Description of the task: Repeat the full listing, word for word.

Task material:
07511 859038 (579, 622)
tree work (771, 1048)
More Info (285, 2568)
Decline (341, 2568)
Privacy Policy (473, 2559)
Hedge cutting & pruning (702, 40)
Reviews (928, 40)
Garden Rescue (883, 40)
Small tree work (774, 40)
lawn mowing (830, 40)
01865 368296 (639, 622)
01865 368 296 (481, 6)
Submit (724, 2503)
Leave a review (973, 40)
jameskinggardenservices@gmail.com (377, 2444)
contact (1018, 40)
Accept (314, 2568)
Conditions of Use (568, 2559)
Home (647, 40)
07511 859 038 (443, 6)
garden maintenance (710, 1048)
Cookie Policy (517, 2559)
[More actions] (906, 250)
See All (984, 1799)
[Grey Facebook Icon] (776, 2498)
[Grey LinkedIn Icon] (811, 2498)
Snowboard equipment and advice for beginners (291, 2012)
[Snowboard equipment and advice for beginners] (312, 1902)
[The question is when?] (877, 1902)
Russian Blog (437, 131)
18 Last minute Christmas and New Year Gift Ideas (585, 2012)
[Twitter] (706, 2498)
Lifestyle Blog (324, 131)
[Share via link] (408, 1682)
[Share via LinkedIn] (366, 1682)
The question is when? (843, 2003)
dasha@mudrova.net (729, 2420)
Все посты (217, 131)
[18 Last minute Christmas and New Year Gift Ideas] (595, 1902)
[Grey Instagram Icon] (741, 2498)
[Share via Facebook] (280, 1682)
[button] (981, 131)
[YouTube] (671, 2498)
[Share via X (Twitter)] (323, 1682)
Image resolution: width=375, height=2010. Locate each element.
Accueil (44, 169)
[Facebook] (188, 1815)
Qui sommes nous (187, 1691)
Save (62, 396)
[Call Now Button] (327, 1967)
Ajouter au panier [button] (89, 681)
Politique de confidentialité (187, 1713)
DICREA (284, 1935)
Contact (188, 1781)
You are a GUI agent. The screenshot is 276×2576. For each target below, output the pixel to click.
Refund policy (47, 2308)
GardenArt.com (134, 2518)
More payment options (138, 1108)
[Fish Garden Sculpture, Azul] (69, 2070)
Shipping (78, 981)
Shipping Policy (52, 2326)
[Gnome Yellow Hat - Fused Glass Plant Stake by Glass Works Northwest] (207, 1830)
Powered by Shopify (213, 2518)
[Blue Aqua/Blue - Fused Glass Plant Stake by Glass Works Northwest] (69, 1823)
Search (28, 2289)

Result of this exercise:
07511 859038 (579, 622)
tree work (771, 1048)
More Info (285, 2568)
Decline (341, 2568)
Privacy Policy (473, 2559)
Hedge cutting & pruning (702, 40)
Reviews (928, 40)
Garden Rescue (883, 40)
Small tree work (774, 40)
lawn mowing (830, 40)
01865 368296 (639, 622)
01865 368 296 (481, 6)
Submit (724, 2503)
Leave a review (973, 40)
jameskinggardenservices@gmail.com (377, 2444)
contact (1018, 40)
Accept (314, 2568)
Conditions of Use (568, 2559)
Home (647, 40)
07511 859 038 (443, 6)
garden maintenance (710, 1048)
Cookie Policy (517, 2559)
[More actions] (906, 250)
See All (984, 1799)
[Grey Facebook Icon] (776, 2498)
[Grey LinkedIn Icon] (811, 2498)
Snowboard equipment and advice for beginners (291, 2012)
[Snowboard equipment and advice for beginners] (312, 1902)
[The question is when?] (877, 1902)
Russian Blog (437, 131)
18 Last minute Christmas and New Year Gift Ideas (585, 2012)
[Twitter] (706, 2498)
Lifestyle Blog (324, 131)
[Share via link] (408, 1682)
[Share via LinkedIn] (366, 1682)
The question is when? (843, 2003)
dasha@mudrova.net (729, 2420)
Все посты (217, 131)
[18 Last minute Christmas and New Year Gift Ideas] (595, 1902)
[Grey Instagram Icon] (741, 2498)
[Share via Facebook] (280, 1682)
[button] (981, 131)
[YouTube] (671, 2498)
[Share via X (Twitter)] (323, 1682)
Image resolution: width=375, height=2010. Locate each element.
Accueil (44, 169)
[Facebook] (188, 1815)
Qui sommes nous (187, 1691)
Save (62, 396)
[Call Now Button] (327, 1967)
Ajouter au panier [button] (89, 681)
Politique de confidentialité (187, 1713)
DICREA (284, 1935)
Contact (188, 1781)
You are a GUI agent. The screenshot is 276×2576. For each target below, output the pixel to click.
Refund policy (47, 2308)
GardenArt.com (134, 2518)
More payment options (138, 1108)
[Fish Garden Sculpture, Azul] (69, 2070)
Shipping (78, 981)
Shipping Policy (52, 2326)
[Gnome Yellow Hat - Fused Glass Plant Stake by Glass Works Northwest] (207, 1830)
Powered by Shopify (213, 2518)
[Blue Aqua/Blue - Fused Glass Plant Stake by Glass Works Northwest] (69, 1823)
Search (28, 2289)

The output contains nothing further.